# [Page text]
---+---

Widely regarded as a homily from the Bible, especially in the late 19th and early 20th centuries, this phrase basically states the flip side of the Golden Rule: a more modern version might be “what goes around, comes around.” Though it never appears in the Bible in precisely this form, the concept turns up several times using the key agricultural metaphor of sowing and reaping, from Job 4:8 (“…they that plow iniquity, and sow wickedness, reap the same”) in the Old Testament, to Galations 6:7 (“…whatsoever a man soweth, that shall he also reap”) in the New.
The notion was not confined to ancient Christian texts or lands, however. The great Roman orator and senator Marcus Tullius Cicero (106-43 BCE) also wrote “As you have sown so shall you reap.” Nevertheless, people in recent times have typically regarded it as a Biblical homily, and it turns up in the writings or public statements of theologians and activists as varied as early 20th-century psychic Edgar Cayce and anti-Iraq War protestor Malachi Ritscher, a musician who committed suicide by self-immolation in 2006 as a protest against the war.

---+---

# [Information provided]
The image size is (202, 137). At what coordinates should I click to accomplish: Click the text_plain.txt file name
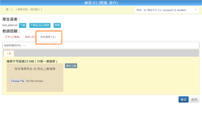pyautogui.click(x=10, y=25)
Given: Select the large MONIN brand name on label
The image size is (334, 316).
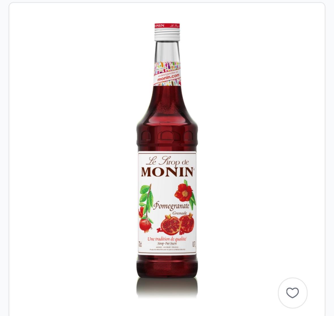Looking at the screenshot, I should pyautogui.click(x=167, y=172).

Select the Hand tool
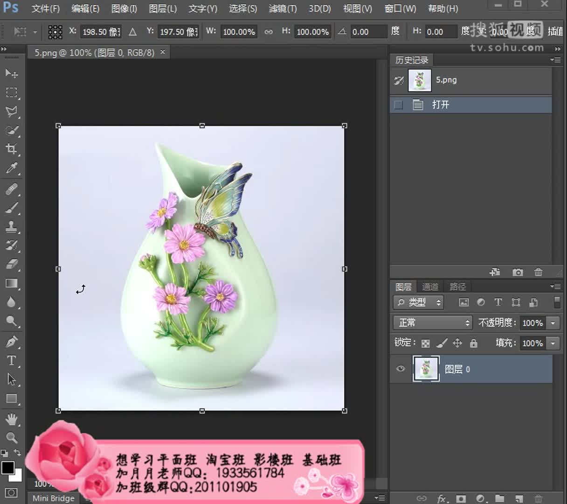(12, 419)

---+---

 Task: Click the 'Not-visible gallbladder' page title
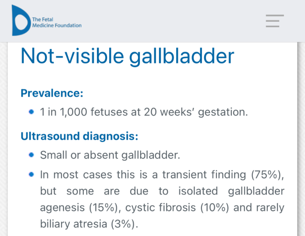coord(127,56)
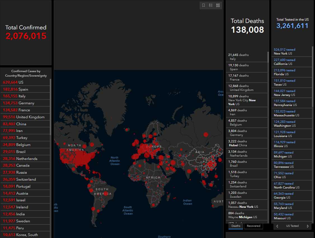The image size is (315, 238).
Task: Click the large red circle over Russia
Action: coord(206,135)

---+---

# [Work instruction 1]
Which people are named in the passage on sowing and reaping?
# [Work instruction 2]
Can you continue the passage on sowing and reaping from its final sentence?

# [Expected output 1]
Marcus Tullius Cicero, Edgar Cayce, Malachi Ritscher

# [Expected output 2]
In 1935, mixed race Harlem bookmaker Stephanie St. Clair, who had been pressured by mob boss Dutch Schultz to pay him protection money and resisted, made national headlines when she sent a telegram to him at his hospital deathbed that read “As ye sow, so shall ye reap,” even though she had had nothing to do with his assassination by the Mafia.
References to the phrase have turned up in many other contexts, typically with a connotation of Biblical vengeance, from the 1914 silent film “As Ye Sow,” starring Douglas MacLean and Alice Brady, to a 1983 episode of the Home Box Office series “Tales From the Crypt” starring Kyle McLachlan, Patsy Kensit, and Sam Waterston.